Reduced alpha-defensin expression is associated with inflammation and not NOD2 mutation status in ileal Crohn’s disease

Lisa A Simms ^1*, James D Doecke ¹, Michael D Walsh ¹, Ning Huang ¹, Elizabeth V Fowler ² and Graham L Radford-Smith ³

¹ Queensland Institute of Medical Research, Australia
² The University of Queensland, Australia
³ Royal Brisbane and Women's Hospital, Australia

^* To whom correspondence should be addressed. E-mail: lisa.simms{at}qimr.edu.au.

Accepted 19 February 2008

Abstract

Background and aims: Reduced ileal Paneth cell alpha-defensin expression has been reported to be associated with Crohn's disease (CD), especially in patients carrying NOD2 mutations. The aim of this study was to independently assess whether NOD2, alpha-defensins and CD are linked.

Methods: Using quantitative RT-PCR, we measured the mRNA expression levels of key Paneth cell antimicrobial peptides (DEFA5, DEFA6, LYZ, PLA2G2A), inflammatory cytokines (IL6, IL8), and a marker of epithelial cell content, villin (VIL1) in 106 samples from both affected ileum (inflamed CD cases, n=44) and unaffected ileum (non-inflamed; CD cases, n=51 and controls, n=11). Anti-human defensin 5 (HD-5) and haematoxylin/eosin immunohistochemical staining was performed on parallel sections from NOD2 wild-type and NOD2 mutant ileal CD tissue.

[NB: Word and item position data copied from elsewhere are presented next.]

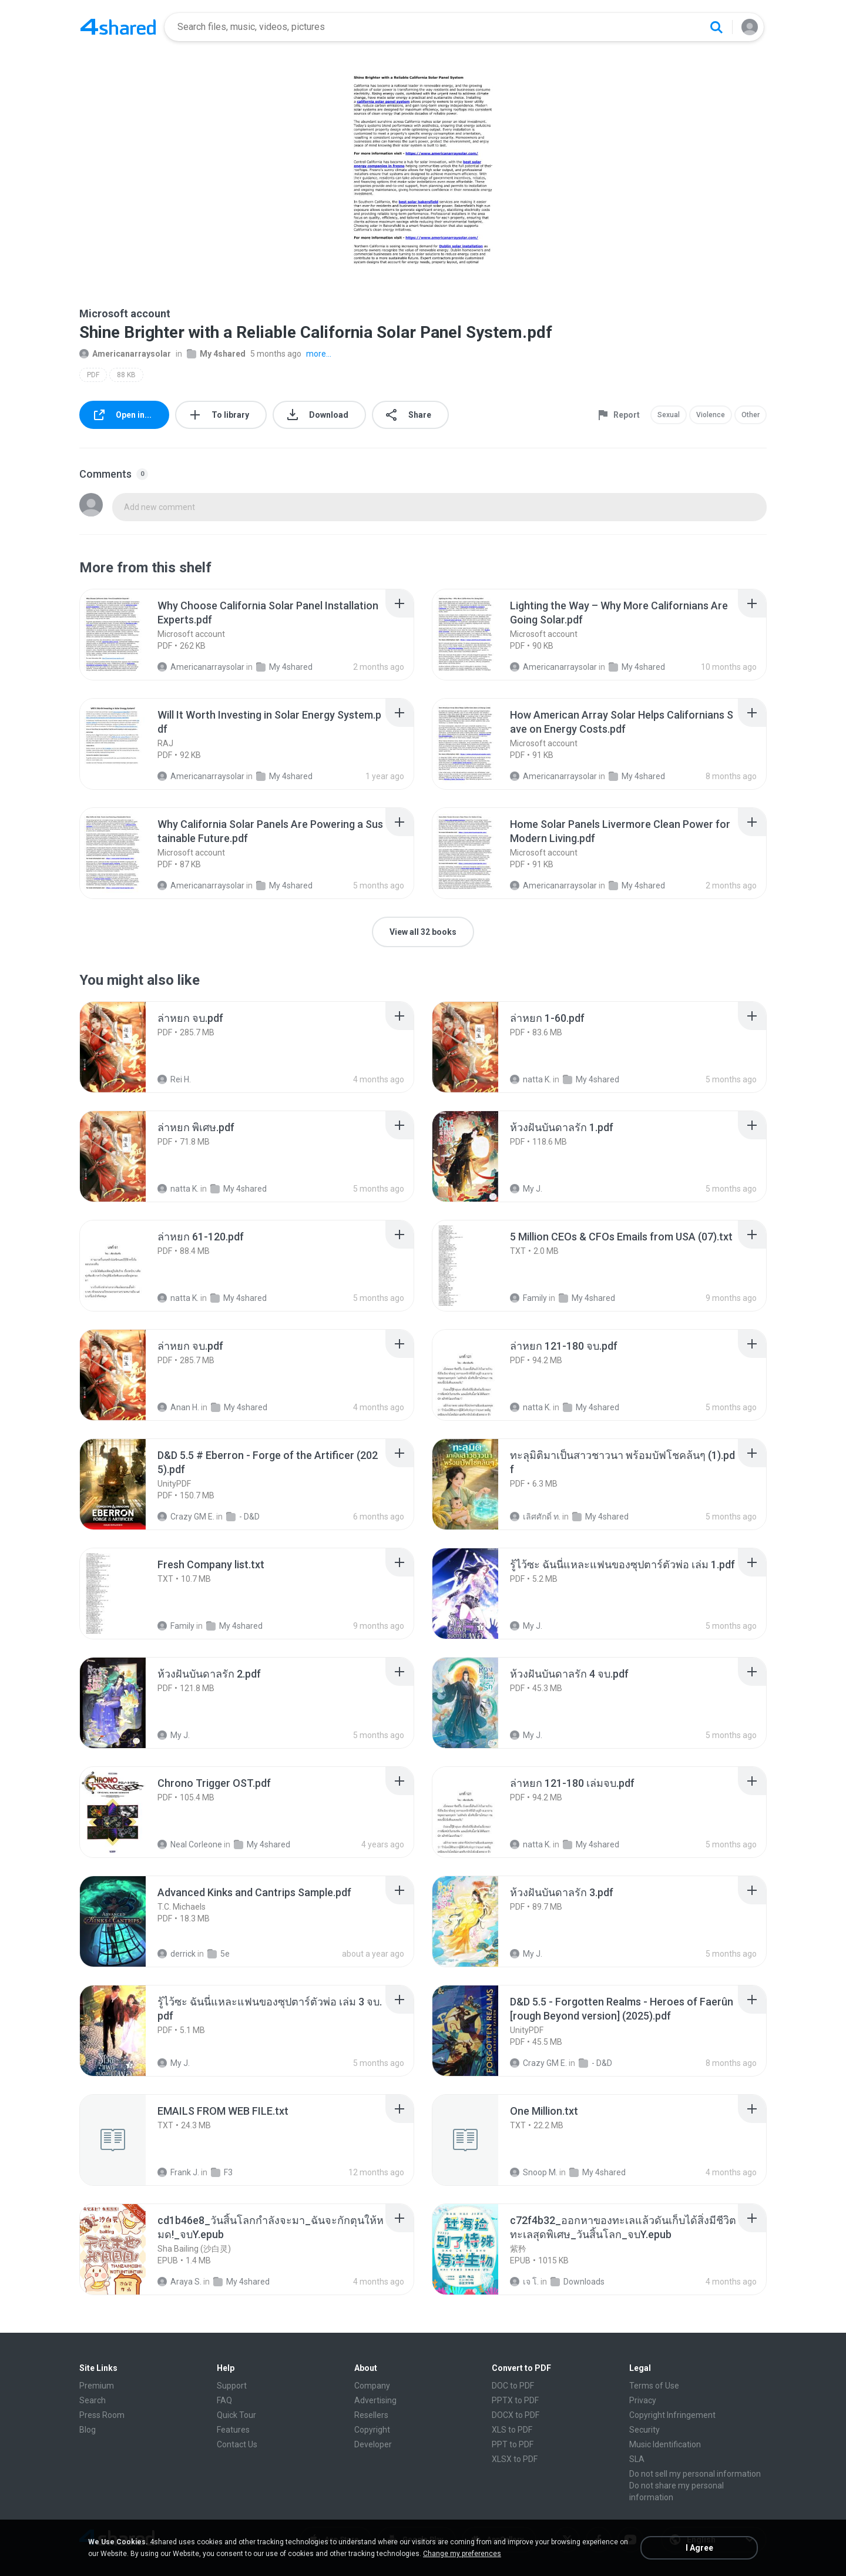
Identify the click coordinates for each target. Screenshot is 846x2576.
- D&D (243, 1516)
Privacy (642, 2400)
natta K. (530, 1079)
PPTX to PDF (515, 2400)
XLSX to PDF (515, 2459)
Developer (373, 2444)
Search (92, 2400)
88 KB (126, 375)
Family (528, 1298)
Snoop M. (534, 2172)
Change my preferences (462, 2554)
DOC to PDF (513, 2385)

Results: In CD patients, DEFA5 and DEFA6 mRNA expression levels were 1.9- and 2.2-fold lower, respectively, in histologically confirmed inflamed ileal mucosa after adjustment for confounders (DEFA5, P < 0.001; DEFA6, P = 0.001). In contrast to previous studies, we found no significant association between alpha-defensin expression and NOD2 genotype. HD-5 protein data supports these RNA findings. The reduction in HD-5 protein expression appears due to surface epithelial cell loss and reduced Paneth cell numbers as a consequence of tissue damage.

Conclusions: Reduction in alpha-defensin expression is independent of NOD2 status and is due to loss of surface epithelium as a consequence of inflammatory changes rather than being the inciting event prior to inflammation in ileal CD.